2. Let Yourself Be Natural
While a lot of self-help methods try to control our behavior and thoughts, true personal development is about becoming more natural. Oftentimes therapy sessions or self-help books assist us in seeing how we have been behaving in an unhealthy or unnatural manner. However, the tendency is to ask, "Now that I see what I've been doing, what do I do about it?" The therapist or author then suggests a behavioral modification. But the best answer is: "The exploration is the doing. The healing then just follows naturally."

Simply by exploring the feelings that are coming up, and holding them to the light of day without judgment, we can relieve tension and bring about self-understanding. The healing is thereby quite naturally facilitated. When the issue is adequately explored, its relationship to the inner Divinity and purity of heart is understood, which can bring about profound healing. So, the exploration is not about figuring out how we are messed up. Rather, it is more about the dance we are doing around our own Divinity and where we get lost or spin out during that process.
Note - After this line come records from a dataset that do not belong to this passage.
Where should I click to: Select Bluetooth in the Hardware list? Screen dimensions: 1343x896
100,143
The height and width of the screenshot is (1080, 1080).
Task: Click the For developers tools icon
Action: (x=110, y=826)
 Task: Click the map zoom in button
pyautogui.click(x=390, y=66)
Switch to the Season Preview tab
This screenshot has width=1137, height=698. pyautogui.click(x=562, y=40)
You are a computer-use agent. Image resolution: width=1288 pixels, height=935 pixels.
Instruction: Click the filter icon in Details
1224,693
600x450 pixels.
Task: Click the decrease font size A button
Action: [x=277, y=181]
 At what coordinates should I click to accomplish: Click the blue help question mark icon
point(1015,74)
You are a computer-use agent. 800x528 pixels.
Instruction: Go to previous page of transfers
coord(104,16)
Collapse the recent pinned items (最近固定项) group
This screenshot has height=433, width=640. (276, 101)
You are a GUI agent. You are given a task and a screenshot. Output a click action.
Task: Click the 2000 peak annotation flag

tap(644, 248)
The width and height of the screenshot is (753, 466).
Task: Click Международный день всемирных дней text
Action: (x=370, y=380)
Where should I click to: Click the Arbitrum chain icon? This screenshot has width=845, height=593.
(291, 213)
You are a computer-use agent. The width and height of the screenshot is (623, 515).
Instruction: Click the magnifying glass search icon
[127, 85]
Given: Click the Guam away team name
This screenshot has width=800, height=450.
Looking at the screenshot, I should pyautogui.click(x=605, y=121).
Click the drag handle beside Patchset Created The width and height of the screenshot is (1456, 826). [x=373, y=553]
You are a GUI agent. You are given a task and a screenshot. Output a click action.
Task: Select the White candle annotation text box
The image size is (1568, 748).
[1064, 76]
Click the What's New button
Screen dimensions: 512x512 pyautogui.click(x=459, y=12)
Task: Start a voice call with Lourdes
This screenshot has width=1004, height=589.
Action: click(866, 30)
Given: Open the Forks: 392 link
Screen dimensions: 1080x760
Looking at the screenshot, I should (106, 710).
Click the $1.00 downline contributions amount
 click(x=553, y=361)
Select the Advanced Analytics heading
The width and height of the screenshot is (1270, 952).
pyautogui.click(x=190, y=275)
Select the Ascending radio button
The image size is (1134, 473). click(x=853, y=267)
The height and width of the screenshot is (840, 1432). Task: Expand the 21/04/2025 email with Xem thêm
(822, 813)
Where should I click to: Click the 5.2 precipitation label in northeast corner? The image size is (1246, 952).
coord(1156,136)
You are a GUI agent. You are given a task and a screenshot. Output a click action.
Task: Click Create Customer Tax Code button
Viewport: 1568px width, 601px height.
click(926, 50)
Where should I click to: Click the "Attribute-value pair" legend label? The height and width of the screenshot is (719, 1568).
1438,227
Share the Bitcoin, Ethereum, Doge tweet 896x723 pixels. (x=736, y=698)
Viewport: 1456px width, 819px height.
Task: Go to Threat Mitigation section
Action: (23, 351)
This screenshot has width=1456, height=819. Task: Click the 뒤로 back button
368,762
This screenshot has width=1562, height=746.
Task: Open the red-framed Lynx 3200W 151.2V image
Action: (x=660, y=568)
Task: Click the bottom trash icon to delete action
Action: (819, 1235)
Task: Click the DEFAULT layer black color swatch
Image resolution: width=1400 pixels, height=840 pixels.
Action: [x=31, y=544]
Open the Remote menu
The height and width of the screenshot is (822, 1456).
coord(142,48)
3. Lift the Shroud on Your Divinity
The fundamental idea then is that the stresses and strains in the physiology shroud our own inherent divine nature. It is the unraveling or purification of those stresses and strains that is the true path to self-improvement. Though some stresses and strains are released during sleep, the rest gained in sleep is not deep enough.

Proper meditation techniques, on the other hand, have been shown to provide significantly deeper rest and therefore over time, release the deepest stresses and strains. In fact, meditation is commonly considered to be the most powerful self-improvement technique. It enhances any other natural approaches that are employed.

The key to effective self-improvement starts with an understanding of the nature of the human physiology and psyche. Rather than manipulating or attacking distortion, self-improvement and happiness are more about facilitating the health that dwells deep within each of us.